__Task prompt__:
Below are the records; copy each line in them that holds the word "from".

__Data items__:
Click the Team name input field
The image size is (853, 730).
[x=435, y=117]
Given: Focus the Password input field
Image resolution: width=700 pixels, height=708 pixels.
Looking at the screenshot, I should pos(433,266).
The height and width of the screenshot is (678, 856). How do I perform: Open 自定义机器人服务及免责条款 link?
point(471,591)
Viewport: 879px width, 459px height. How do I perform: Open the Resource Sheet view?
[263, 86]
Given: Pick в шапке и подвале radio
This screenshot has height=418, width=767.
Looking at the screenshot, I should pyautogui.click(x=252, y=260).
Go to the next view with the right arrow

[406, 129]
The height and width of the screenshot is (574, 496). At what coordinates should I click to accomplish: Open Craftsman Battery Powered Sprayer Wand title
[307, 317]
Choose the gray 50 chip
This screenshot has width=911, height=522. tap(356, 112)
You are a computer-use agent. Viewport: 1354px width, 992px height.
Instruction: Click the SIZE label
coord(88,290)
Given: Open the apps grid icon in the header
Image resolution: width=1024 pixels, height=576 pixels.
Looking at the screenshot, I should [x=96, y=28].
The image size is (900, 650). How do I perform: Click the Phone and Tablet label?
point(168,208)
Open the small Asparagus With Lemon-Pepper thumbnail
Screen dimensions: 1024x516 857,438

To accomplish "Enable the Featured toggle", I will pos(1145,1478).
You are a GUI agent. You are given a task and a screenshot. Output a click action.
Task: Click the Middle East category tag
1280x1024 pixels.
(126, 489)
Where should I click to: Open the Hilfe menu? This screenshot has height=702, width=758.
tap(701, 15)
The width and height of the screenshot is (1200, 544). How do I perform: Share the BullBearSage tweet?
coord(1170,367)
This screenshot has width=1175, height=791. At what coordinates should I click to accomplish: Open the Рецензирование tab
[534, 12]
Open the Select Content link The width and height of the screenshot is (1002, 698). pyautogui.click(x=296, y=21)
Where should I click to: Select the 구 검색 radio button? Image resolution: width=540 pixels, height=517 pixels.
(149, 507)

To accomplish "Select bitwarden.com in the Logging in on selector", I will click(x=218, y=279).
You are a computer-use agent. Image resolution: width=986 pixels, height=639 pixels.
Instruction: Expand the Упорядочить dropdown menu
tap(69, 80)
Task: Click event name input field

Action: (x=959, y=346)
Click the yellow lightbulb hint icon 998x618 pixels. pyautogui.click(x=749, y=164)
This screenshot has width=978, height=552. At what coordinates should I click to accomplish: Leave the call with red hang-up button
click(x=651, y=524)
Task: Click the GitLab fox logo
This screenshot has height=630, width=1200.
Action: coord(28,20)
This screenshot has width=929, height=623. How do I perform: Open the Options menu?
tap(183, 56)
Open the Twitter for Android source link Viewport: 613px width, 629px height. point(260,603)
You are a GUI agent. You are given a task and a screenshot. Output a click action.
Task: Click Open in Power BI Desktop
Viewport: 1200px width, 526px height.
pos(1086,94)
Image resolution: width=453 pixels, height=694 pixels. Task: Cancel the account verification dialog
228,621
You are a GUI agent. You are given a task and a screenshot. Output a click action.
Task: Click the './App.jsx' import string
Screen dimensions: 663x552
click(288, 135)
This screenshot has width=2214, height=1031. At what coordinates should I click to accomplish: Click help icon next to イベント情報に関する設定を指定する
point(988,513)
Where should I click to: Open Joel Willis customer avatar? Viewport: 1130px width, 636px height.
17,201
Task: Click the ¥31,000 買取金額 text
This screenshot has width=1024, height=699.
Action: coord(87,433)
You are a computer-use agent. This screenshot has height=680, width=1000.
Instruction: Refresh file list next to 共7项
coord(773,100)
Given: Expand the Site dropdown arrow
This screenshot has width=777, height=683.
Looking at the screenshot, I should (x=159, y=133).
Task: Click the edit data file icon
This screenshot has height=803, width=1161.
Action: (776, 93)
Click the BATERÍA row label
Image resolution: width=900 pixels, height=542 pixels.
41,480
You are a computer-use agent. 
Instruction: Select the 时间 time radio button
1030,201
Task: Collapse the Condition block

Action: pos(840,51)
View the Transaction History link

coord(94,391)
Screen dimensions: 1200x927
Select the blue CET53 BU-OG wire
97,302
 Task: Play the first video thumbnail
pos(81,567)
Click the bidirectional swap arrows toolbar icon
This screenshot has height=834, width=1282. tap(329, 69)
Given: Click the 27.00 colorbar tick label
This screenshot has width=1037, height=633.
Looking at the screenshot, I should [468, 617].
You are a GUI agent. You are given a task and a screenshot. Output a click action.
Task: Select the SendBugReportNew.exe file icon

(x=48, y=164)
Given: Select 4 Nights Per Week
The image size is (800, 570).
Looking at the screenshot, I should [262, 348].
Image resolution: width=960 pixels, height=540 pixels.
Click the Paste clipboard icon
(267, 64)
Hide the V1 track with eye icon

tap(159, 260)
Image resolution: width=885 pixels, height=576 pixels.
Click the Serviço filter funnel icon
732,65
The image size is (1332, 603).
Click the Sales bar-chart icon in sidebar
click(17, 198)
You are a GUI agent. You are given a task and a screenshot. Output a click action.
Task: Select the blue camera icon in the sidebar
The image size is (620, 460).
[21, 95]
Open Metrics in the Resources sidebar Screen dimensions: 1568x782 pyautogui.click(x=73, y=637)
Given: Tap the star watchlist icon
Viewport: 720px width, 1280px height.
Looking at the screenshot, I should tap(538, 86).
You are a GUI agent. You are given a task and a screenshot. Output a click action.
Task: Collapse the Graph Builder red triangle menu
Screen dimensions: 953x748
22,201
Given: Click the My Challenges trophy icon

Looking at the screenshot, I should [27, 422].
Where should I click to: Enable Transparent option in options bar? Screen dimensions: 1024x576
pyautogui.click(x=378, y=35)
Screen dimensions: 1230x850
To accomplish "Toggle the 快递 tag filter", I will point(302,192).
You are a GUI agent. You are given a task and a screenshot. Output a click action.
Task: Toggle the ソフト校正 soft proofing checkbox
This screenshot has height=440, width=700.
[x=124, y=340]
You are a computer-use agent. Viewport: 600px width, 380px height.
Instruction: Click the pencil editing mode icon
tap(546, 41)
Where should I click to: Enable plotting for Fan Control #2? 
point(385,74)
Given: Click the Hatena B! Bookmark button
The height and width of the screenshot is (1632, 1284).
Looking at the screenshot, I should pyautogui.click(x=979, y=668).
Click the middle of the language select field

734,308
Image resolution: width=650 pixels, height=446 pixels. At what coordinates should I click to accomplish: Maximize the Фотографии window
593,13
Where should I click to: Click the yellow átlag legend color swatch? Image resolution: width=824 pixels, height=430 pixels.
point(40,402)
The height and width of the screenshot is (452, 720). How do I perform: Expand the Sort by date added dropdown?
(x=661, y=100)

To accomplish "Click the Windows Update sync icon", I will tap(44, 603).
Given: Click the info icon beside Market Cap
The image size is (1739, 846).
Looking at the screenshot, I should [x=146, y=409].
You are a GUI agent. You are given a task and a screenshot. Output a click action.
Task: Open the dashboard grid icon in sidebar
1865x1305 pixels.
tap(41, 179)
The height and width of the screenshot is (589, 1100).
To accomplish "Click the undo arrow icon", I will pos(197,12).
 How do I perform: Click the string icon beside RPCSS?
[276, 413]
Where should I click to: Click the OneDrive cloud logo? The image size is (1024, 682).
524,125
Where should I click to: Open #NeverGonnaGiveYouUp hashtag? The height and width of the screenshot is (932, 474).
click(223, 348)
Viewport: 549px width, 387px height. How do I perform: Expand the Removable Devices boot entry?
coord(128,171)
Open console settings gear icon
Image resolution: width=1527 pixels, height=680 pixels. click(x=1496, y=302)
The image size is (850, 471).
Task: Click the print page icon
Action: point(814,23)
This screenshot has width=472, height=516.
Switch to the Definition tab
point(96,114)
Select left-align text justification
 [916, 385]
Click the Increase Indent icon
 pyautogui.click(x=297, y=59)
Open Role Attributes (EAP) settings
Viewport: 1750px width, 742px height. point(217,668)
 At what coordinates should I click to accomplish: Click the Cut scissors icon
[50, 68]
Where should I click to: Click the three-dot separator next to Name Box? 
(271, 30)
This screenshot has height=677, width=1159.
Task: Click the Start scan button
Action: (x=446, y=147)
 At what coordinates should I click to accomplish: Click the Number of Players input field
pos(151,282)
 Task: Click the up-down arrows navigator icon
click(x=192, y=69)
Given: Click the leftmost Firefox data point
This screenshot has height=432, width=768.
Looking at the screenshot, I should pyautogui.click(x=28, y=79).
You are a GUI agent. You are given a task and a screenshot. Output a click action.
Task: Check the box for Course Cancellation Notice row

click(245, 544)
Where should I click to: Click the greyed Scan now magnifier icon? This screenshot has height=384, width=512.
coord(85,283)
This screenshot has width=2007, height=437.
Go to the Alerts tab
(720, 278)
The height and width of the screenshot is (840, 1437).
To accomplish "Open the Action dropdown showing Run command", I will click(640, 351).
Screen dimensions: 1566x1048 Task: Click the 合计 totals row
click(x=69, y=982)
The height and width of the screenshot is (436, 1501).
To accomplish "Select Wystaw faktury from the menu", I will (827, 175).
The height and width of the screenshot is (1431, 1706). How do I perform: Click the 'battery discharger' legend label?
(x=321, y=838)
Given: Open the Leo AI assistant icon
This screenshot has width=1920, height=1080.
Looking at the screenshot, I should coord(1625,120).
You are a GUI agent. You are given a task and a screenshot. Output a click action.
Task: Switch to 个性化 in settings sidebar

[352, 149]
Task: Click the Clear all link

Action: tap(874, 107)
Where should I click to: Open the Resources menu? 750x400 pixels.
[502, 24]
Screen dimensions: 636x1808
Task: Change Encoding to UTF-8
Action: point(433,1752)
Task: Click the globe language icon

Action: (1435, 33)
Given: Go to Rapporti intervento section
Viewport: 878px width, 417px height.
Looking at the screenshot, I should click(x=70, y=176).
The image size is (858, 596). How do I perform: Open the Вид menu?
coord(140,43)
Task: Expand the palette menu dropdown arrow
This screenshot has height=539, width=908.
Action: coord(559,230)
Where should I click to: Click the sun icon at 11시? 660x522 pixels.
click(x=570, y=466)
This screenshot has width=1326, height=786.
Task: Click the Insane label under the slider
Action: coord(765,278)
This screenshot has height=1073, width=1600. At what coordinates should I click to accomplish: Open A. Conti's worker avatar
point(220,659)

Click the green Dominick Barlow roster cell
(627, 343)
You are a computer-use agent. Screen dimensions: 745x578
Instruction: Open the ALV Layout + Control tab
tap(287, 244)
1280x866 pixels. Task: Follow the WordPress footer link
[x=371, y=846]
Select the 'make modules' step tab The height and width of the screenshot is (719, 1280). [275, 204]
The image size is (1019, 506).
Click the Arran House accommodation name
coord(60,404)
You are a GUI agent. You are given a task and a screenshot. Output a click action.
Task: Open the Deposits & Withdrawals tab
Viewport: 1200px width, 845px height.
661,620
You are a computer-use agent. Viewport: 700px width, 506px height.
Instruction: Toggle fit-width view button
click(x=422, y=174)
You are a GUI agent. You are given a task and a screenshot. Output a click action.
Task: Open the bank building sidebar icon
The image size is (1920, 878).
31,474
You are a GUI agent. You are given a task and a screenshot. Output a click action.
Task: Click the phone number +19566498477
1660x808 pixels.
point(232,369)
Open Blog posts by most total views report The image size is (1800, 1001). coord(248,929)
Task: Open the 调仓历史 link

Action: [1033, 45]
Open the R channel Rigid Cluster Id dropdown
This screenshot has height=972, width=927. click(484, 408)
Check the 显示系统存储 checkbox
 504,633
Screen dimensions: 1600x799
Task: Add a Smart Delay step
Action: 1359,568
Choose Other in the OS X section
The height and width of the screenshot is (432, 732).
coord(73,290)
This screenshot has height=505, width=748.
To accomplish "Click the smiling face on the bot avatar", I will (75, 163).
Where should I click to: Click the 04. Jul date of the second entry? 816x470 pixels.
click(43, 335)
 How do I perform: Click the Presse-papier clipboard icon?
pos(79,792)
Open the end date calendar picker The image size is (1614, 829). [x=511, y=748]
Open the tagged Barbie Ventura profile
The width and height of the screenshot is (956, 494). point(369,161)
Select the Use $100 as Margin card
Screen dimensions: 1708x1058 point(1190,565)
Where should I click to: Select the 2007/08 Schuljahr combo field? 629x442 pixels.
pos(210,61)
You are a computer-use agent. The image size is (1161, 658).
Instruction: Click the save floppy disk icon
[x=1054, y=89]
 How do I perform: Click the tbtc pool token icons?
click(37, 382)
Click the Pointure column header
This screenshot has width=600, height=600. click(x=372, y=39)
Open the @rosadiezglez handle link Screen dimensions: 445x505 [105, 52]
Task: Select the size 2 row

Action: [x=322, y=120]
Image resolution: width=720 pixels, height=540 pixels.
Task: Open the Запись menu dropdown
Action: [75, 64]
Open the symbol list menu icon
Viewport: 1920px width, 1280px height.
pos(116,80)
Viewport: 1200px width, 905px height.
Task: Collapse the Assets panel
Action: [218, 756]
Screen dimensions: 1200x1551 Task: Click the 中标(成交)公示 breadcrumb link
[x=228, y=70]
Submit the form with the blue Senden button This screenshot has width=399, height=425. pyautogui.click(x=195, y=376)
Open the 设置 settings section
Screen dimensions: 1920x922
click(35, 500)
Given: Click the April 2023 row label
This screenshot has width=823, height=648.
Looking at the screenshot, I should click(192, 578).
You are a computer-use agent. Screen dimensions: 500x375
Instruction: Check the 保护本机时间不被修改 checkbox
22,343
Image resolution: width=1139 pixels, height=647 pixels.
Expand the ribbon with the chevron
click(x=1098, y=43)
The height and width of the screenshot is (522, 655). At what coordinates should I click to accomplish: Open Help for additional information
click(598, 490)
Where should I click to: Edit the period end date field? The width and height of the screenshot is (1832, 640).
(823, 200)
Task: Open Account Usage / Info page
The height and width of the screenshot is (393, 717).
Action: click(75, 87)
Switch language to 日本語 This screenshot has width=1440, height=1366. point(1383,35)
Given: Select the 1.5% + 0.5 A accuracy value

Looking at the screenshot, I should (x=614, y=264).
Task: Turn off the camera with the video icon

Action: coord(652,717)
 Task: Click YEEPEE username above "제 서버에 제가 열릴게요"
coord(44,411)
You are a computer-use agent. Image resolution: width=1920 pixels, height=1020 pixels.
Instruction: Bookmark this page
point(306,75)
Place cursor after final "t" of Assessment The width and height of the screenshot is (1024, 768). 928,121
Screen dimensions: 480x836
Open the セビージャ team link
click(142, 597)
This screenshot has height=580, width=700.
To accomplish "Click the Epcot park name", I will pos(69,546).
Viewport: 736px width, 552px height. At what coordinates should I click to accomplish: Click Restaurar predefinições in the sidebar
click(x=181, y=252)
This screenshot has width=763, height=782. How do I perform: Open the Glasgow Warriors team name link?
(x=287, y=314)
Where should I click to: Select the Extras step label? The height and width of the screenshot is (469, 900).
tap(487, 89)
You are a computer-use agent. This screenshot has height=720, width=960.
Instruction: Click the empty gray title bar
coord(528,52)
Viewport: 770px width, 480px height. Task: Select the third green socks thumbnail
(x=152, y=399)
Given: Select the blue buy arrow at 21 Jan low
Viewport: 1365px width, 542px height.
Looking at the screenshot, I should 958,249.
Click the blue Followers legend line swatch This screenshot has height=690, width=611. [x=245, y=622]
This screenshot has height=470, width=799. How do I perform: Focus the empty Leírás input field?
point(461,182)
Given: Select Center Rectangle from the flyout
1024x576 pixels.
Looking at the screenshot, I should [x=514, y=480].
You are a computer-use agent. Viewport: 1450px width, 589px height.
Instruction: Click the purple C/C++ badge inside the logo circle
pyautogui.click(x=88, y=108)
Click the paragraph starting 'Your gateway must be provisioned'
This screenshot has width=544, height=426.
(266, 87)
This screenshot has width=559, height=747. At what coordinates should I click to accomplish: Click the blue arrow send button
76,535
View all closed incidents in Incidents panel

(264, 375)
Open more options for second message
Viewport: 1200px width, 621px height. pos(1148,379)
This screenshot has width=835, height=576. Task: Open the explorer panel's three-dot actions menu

__Written solution__:
To accomplish "Select Wystaw faktury from the menu", I will (827, 175).
Given: Select Center Rectangle from the flyout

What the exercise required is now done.